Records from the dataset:
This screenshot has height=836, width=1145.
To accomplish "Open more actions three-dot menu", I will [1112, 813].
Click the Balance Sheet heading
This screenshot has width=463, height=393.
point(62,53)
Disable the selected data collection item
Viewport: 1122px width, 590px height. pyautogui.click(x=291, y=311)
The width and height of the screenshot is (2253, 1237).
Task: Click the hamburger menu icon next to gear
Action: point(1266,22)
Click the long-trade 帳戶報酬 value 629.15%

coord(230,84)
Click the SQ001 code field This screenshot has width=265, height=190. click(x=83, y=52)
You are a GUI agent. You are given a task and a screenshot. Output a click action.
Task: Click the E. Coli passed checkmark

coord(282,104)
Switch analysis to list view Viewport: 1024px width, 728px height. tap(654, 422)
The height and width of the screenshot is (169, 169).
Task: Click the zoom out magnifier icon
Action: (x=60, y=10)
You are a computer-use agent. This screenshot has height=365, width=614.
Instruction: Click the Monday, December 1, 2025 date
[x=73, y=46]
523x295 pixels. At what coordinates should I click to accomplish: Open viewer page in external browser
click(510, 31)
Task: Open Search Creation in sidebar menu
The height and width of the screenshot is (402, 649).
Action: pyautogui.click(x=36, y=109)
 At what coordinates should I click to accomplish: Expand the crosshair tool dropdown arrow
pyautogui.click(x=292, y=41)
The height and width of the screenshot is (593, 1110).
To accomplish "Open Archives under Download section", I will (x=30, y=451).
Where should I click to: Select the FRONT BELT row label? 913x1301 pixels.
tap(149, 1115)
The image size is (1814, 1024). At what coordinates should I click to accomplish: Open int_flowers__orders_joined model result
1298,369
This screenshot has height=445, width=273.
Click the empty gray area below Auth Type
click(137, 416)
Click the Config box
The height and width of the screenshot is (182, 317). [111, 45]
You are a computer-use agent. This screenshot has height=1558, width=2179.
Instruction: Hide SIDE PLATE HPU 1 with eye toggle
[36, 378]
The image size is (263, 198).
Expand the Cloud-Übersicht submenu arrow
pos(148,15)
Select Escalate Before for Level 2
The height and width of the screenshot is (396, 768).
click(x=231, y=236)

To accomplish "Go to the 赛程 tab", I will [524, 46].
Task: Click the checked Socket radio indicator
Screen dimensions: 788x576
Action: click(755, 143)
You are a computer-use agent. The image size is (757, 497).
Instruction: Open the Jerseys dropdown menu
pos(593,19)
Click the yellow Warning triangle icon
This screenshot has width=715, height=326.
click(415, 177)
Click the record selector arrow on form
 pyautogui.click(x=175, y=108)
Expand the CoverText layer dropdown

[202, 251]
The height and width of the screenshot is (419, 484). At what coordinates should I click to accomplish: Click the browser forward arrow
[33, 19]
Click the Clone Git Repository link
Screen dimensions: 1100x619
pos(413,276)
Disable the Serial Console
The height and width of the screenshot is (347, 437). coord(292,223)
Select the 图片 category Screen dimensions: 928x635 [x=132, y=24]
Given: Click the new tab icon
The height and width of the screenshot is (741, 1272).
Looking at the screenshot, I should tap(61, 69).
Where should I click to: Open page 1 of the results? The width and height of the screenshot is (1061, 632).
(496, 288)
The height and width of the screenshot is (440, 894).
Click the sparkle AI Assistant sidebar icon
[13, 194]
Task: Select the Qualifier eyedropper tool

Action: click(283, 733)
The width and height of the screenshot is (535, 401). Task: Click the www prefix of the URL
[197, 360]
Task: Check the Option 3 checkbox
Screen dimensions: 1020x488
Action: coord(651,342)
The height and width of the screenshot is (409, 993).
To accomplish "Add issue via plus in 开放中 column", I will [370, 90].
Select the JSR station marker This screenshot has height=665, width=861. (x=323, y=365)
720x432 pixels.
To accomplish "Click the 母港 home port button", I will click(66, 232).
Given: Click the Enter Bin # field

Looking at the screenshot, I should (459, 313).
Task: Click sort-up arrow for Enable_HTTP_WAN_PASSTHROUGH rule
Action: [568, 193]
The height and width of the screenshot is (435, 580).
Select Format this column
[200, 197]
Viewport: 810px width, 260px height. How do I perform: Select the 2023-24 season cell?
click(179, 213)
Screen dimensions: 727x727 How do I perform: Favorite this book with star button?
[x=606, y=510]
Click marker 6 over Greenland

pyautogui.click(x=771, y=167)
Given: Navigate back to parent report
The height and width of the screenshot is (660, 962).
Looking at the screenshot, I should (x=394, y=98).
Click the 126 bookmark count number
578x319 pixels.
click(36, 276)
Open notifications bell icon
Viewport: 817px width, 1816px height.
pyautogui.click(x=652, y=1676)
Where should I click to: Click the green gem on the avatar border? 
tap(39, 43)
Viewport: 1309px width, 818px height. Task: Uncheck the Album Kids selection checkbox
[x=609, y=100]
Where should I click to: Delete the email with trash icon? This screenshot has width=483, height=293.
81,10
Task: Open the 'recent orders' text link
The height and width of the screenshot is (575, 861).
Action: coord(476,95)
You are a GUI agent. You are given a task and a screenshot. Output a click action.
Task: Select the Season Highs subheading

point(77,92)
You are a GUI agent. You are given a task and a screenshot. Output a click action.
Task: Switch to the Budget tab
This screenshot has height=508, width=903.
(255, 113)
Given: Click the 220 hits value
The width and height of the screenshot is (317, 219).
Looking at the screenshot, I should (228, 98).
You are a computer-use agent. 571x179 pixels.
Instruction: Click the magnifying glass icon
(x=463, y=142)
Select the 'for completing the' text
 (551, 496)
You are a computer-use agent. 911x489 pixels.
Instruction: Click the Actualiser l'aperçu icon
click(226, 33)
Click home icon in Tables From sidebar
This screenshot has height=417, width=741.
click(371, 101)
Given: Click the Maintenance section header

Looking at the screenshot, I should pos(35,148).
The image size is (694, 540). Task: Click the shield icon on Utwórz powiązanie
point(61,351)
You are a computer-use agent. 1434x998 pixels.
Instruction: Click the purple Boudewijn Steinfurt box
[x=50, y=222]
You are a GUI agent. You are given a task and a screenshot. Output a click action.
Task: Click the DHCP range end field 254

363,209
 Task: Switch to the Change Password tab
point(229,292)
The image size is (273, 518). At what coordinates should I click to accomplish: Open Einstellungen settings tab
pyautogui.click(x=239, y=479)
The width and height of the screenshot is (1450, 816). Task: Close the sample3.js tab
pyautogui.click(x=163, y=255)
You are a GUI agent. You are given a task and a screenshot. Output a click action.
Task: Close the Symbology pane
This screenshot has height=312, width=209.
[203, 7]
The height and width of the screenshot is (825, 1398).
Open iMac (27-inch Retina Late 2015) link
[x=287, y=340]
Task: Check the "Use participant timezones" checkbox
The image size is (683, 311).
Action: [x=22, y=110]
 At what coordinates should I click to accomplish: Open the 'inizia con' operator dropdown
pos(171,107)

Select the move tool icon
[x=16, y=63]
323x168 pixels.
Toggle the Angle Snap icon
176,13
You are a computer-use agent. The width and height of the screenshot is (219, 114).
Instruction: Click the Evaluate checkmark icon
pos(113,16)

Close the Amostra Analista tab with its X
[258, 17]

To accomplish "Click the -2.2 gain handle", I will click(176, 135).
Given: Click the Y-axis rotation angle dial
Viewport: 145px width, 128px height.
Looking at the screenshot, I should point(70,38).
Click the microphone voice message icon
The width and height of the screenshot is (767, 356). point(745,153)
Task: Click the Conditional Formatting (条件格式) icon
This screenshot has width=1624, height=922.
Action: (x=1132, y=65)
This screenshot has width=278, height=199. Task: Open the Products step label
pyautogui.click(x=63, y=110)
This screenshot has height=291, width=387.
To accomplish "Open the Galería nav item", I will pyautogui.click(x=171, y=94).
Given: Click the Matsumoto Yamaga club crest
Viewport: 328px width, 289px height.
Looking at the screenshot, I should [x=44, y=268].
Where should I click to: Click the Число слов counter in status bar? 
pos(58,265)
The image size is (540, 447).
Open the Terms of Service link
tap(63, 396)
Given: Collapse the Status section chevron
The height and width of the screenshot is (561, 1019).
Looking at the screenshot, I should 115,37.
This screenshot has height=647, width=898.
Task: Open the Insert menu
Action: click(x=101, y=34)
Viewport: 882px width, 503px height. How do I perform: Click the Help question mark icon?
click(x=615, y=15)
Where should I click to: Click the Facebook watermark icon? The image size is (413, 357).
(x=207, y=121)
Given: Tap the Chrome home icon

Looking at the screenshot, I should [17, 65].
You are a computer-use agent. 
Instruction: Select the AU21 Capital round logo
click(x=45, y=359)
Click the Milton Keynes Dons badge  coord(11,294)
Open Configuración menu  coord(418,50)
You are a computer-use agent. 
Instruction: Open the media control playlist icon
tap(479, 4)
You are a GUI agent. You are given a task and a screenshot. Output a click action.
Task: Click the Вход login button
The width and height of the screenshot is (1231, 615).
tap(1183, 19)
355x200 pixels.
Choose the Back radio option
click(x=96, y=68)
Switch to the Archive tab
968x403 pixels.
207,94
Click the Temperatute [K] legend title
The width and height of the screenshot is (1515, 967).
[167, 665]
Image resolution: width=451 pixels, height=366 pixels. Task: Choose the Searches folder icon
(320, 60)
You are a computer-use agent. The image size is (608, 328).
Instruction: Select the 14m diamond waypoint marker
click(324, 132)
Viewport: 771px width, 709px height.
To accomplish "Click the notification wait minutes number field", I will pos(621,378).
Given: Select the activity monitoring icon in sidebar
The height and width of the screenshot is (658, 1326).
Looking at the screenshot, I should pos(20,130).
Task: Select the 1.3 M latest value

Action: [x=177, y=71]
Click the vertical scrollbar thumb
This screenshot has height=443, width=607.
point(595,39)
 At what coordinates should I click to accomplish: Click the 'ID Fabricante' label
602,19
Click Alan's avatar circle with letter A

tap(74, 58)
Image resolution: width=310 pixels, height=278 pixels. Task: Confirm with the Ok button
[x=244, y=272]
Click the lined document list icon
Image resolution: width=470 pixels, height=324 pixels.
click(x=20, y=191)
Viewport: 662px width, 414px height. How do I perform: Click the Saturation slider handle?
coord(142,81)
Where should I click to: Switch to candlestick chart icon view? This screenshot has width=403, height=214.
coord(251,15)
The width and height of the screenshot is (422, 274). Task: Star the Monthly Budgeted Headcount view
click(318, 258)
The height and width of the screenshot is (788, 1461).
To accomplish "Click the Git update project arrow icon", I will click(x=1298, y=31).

- [Requirements] Reproduce without alteration the lines that begin with the line containing "This screenshot has height=445, width=273." and end with the line containing "pos(413,276)", including both of those lines.

- [Finished answer]
This screenshot has height=445, width=273.
Click the empty gray area below Auth Type
click(137, 416)
Click the Config box
The height and width of the screenshot is (182, 317). [111, 45]
You are a computer-use agent. This screenshot has height=1558, width=2179.
Instruction: Hide SIDE PLATE HPU 1 with eye toggle
[36, 378]
The image size is (263, 198).
Expand the Cloud-Übersicht submenu arrow
pos(148,15)
Select Escalate Before for Level 2
The height and width of the screenshot is (396, 768).
click(x=231, y=236)

To accomplish "Go to the 赛程 tab", I will [524, 46].
Task: Click the checked Socket radio indicator
Screen dimensions: 788x576
Action: click(755, 143)
You are a computer-use agent. The image size is (757, 497).
Instruction: Open the Jerseys dropdown menu
pos(593,19)
Click the yellow Warning triangle icon
This screenshot has width=715, height=326.
click(415, 177)
Click the record selector arrow on form
 pyautogui.click(x=175, y=108)
Expand the CoverText layer dropdown

[202, 251]
The height and width of the screenshot is (419, 484). At what coordinates should I click to accomplish: Click the browser forward arrow
[33, 19]
Click the Clone Git Repository link
Screen dimensions: 1100x619
pos(413,276)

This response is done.